Knowing that torture lay ahead, I resolved to kill myself rather than betray others. I felt no moral scruples: for a Christian to die means to go to Christ. I would explain, and He would surely understand. If St. Ursula had been canonized for killing herself rather than lose her virginity to the barbarians who sacked her monastery, then my duty to protect my friends was also more important than life.
But how was I to secure the means of suicide before my intention was suspected?
Guards checked prisoners and their cells regularly for possible instruments of death: glass slivers, a piece of cord, a razorblade. One morning, during the doctor's rounds, I said I couldn't remember all the details the interrogators needed because I hadn't slept for weeks. He prescribed a nightly sleeping pill and a guard peered into my mouth each time to make sure I'd swallowed it. In fact, I held the pill under my tongue and took it out when he had left. But where to hide my prize? Not on my body, to which anything might happen. Not in my pallet, which had to be shaken and folded daily. There was the other pallet in which Patrascanu had lain. I tore open a few stiches and every day hid another pill among the straw.

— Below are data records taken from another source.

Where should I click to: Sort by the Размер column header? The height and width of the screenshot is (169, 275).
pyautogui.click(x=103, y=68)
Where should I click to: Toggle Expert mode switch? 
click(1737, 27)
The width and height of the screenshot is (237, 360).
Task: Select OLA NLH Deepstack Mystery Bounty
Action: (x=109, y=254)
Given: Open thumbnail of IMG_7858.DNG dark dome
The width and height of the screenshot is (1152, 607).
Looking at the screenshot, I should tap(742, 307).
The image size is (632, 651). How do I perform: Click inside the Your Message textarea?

By the end of the month I had accumulated thirty. They were a comfort against the fear of breaking under torture, but I had fits of black depression at the thought of them. It was summer. I heard familiar sounds from the world outside. A girl singing. A trolley car grinding around the comer. Mothers calling their sons, "Silviu! Emill Mateil" Feathery seeds floated softly in to settle on my cement floor. I asked God what He was doing. Why was I being forced to put an end to a life which had been dedicated to His service? Looking up one evening through the narrow window, I saw the first star appear in the darkening sky, and thought that God had sent this light, which had begun its apparently useless journey billions of years ago, to console me.

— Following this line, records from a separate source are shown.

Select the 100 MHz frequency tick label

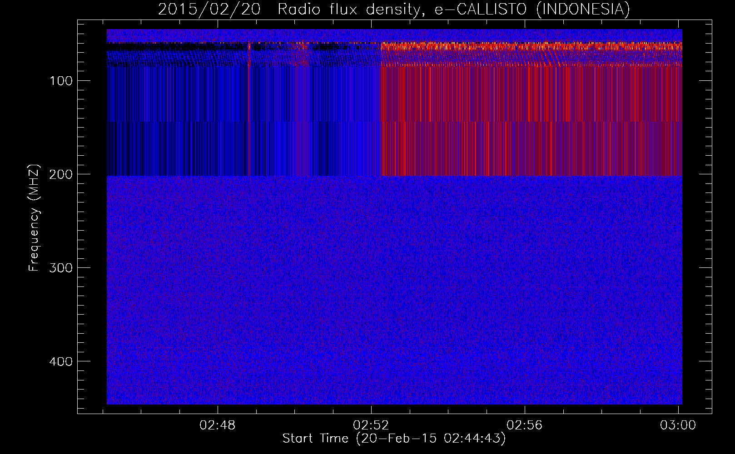61,81
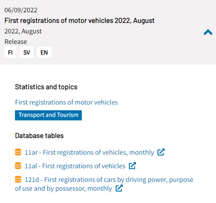Click external link icon beside 11ar table
This screenshot has height=203, width=216.
click(x=161, y=152)
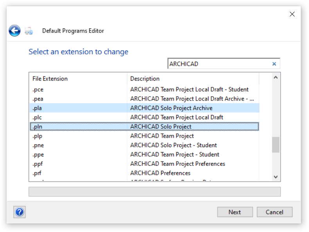Close the Default Programs Editor window

click(x=292, y=14)
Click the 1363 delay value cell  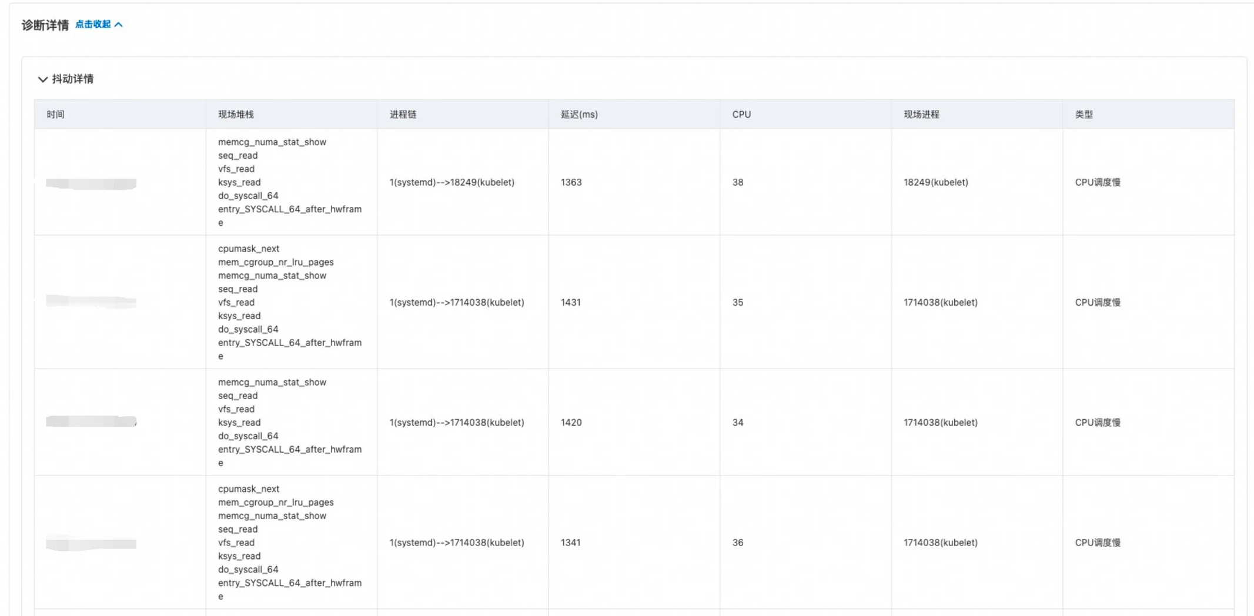coord(571,182)
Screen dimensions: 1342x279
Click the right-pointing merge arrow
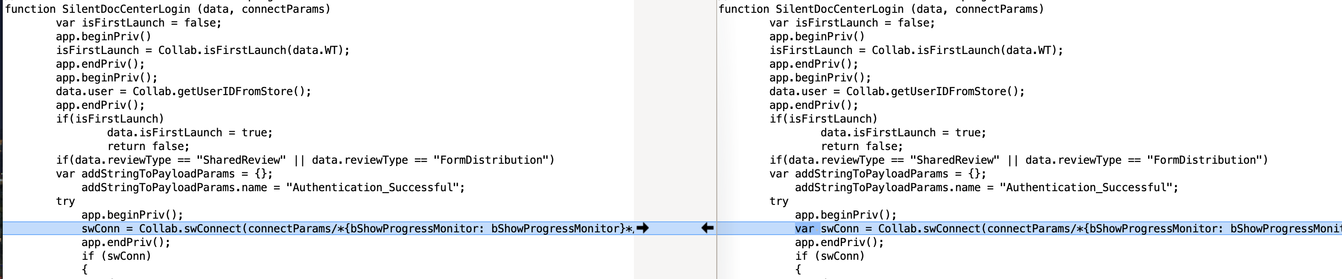[x=642, y=228]
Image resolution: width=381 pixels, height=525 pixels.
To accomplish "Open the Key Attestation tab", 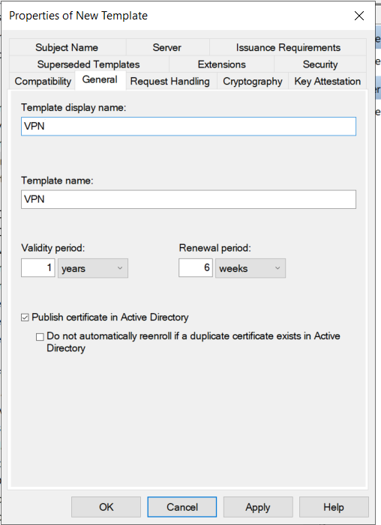I will pyautogui.click(x=328, y=81).
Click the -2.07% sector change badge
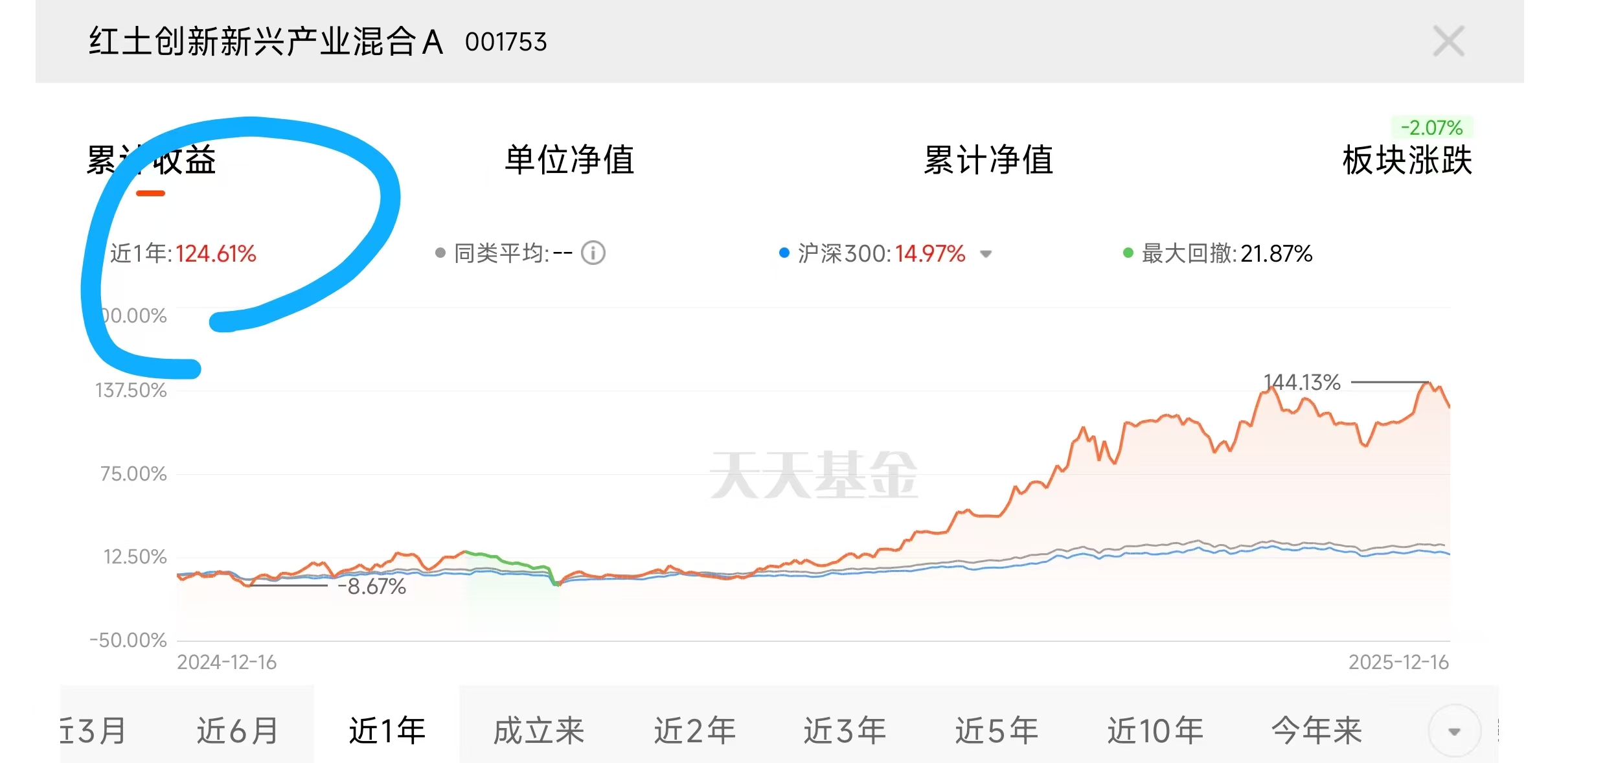 pos(1431,128)
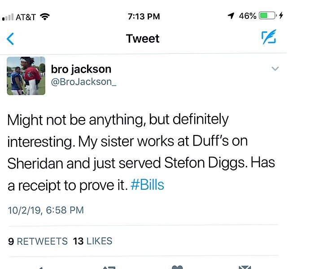This screenshot has width=314, height=269.
Task: Tap the blue back arrow
Action: [10, 39]
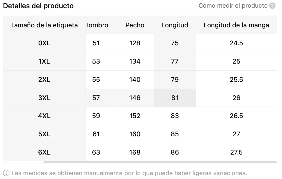
Task: Select the 3XL size row label
Action: point(44,98)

The next morning the guard came in and, without a word, picked up the spare pallet with my hoarded pills in it and carried it off to some other prisoner. At first I was upset. Then I laughed, and felt calmer than I had for weeks. Since God did not want my suicide, then He would have to give me strength to bear the suffering ahead.
Terrible Tortures
The Secret Police had been patient, I was told, but now it was time for some results, and Colonel Dulgheru, their chief inquisitor, never failed to get them. He sat at his desk, still and menacing, with delicate hands spread out before him. "You've been playing with us," he said. In prewar days, Dulgheru had worked at the Soviet Embassy. Then, under the Fascists, he was interned along with Gheorghiu-Dej and other imprisoned Communists. They noted his strength, intelligence and ruthlessness. Now here he was, with delegated powers of life and death.

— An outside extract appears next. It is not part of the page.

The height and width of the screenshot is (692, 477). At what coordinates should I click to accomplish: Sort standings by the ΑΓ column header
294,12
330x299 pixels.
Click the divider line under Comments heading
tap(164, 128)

At once he began to question me about a Red Army man who had been caught smuggling Bibles into Russia. Until now the interrogators seemed to know nothing about my work among the Russians, but although the arrested soldier had not given me away, it was discovered that we had met. Now, more than ever, I had to weigh every word, for, in fact, I had baptized the man in Bucharest and enlisted him in our campaign.
Merciless Mind Games
Dulgheru's questions were persistent. He thought he had scented something important. In the weeks that followed I was worn down by a variety of means. The beds were removed from the cell and I had barely an hour's sleep a night, balanced on a chair. Twice every minute the spy hole in the door gave a metallic click, and the eye of a guard appeared. Often when I dozed he came in and kicked me awake. In the end I lost all sense of time. Once I awoke to see the cell door ajar. Soft music crept along the corridor: or was it an illusion? Then the sound grew distorted and became a woman's voice, sobbing. She began to scream. It was my wife!
"Please don't beat me. I can't bear it."
There was the sound of a whip on flesh. The screams rose to an appalling pitch. Every muscle in my body was taut with horror. Slowly the voice began to die away, moaning; but now it was the voice of a stranger. It faded into silence. I was left trembling, sweat-drenched, drained of feeling. Later I learned that the screams had come from a tape recorder, but every prisoner who heard it believed the victim to be his wife or sweetheart.